About 2,000 people have been mobilized for the efforts, including 200 soldiers. Hundreds more are on standby to help with the cleanup operation. It is expected that around 500 schoolchildren from across the country will join the cleanup today. Some local teams are lining the French coasts with barriers and installed floating blockades in coastal water. Workers are also unloading such as wheelbarrows and shovels from storage facilities along the coast.

French Agriculture Minister Jean Glavany promised aid for fishermen and shellfish farmers affected by the spill. Many observers fear that the mollusk and shellfish populations are ruined.
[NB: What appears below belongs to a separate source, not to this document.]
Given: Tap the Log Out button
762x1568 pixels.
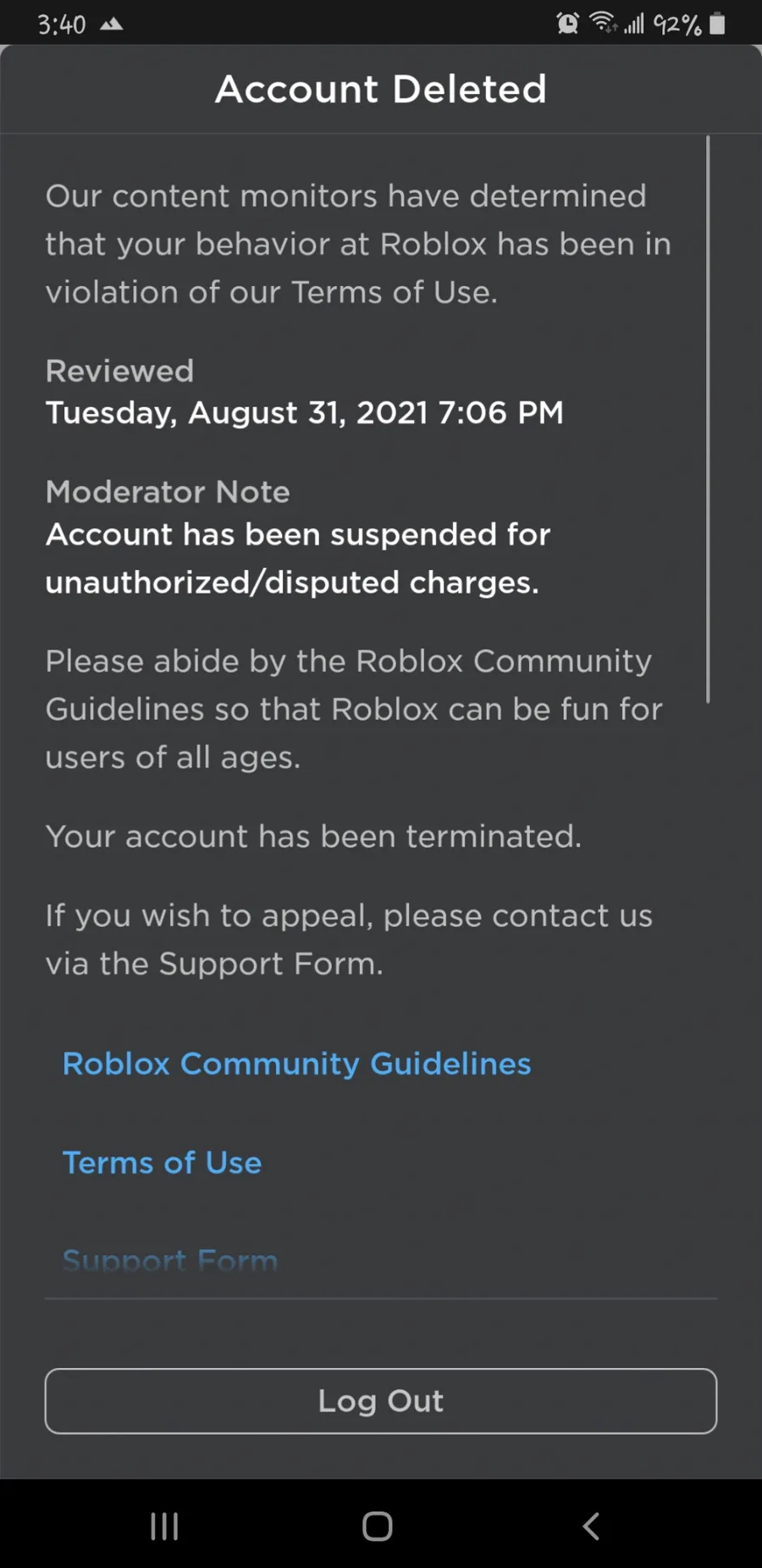Looking at the screenshot, I should 380,1401.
Meanwhile, France's Environment Minister, Dominique Voynet, has taken renewed criticism for underestimating the gravity of the oil spill. She said in December that it was not an ecological disaster.


Turkish oil spill cleanup worker displays oily hands. (Photo courtesy Turkish Maritime Pilots Association)
The World Wide Fund for Nature in the UK is calling upon Europe's leaders to take urgent action to prevent further devastation of Europe's coastline.

The conservation group has been lobbying the International Maritime Organisation and national governments to undertake a detailed risk assessment of the Western European and Mediterranean seaboards following a series of major oil spills which have damaged coastlines in the UK, France and Spain over the past 30 years.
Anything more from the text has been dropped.